Do you want your team to be more accountable?

If you’re like most of the CEOs I work with, you do.

You want clear ownership. You want clear communication. You want consequences for missing targets.

But here’s what most CEOs miss: holding accountability is your responsibility, not theirs.

In this essay, I’ll explain the difference between accountability and responsibility, and share the questions you need to ask to make sure you’re doing your part.

What is accountability?

I define accountability as the ability to account for one’s actions and decisions.

There are two sides to accountability: 

  • Being accountable: that’s the person giving an account.
  • Holding someone accountable: that’s the person they are giving it to.

The most common form of accountability is a report that shows:

  1. The numbers
  2. The story behind them. 

In fact, the word account can refer to numbers (think accounting) or stories (an account of what happened).

Reporting is powerful because it forces people to check in on their goals, what they’ve done, and what to do next.
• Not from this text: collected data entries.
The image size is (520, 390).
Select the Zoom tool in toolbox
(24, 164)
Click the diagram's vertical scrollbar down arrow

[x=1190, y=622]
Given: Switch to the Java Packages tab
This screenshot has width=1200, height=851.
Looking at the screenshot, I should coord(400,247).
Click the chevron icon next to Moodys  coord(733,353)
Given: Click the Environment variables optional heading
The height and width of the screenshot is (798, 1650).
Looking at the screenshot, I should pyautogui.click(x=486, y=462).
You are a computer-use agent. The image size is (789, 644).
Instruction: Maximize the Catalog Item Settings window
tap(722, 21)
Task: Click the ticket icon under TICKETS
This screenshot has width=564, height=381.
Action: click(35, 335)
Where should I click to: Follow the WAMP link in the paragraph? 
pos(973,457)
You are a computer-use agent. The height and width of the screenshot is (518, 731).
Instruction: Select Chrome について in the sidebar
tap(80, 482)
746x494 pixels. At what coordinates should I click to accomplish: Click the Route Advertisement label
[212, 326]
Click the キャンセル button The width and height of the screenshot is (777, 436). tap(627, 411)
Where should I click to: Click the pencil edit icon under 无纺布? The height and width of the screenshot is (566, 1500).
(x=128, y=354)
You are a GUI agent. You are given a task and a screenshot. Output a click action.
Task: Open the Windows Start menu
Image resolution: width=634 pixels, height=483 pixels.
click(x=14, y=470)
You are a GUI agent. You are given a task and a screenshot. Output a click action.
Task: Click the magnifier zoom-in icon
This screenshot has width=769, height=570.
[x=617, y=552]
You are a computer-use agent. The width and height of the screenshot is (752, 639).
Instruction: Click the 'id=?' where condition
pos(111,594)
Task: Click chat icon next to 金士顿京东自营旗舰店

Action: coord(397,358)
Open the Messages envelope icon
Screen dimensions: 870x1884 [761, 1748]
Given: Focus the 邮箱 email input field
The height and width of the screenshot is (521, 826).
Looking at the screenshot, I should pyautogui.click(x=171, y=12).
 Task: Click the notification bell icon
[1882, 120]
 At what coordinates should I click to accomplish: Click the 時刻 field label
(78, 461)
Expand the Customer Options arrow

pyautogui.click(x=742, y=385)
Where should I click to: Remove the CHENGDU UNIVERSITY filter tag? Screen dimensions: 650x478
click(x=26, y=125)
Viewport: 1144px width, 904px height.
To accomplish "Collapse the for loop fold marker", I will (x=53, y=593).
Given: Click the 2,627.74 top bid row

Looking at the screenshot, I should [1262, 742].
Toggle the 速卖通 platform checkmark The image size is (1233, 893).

And great reports can create a self-managing system where the report does a lot of the heavy-lifting.

Accountability has benefits: it helps people remember and focus on their goals, and it can maximise their learning. Plus, it keeps stakeholders informed.

However, accountability is only half of the equation.

The other part is responsibility, and without it, accountability isn’t nearly as helpful.

What is responsibility?

I define responsibility as the ability to respond with effective actions and decisions.

So is the manager or the teammate responsible for getting results? 

This needs to be crystal clear:

  • Your team is responsible for getting results.
  • You are responsible for the team itself.

Your team is responsible for planning their work, making commitments, and solving problems in order to get results.

However, you are responsible for selecting the right people, communicating expectations, and supporting them as best you can.

Accountability is a service. It’s goal is to increase a person’s level of responsibility.

Haven’t you craved some accountability so you followed through on something important?

It actually starts with you, not them.

The first step in driving accountability is to check in with your responsibilities first: 

  • Have you selected the right people? 
  • Have you communicated expectations? 
  • Have you supported them and provided them with accountability?

Because the consequences you want aren’t actually on them, they are on you.

Answering these questions? That’s accountability.

Actually doing something about them? That’s taking responsibility.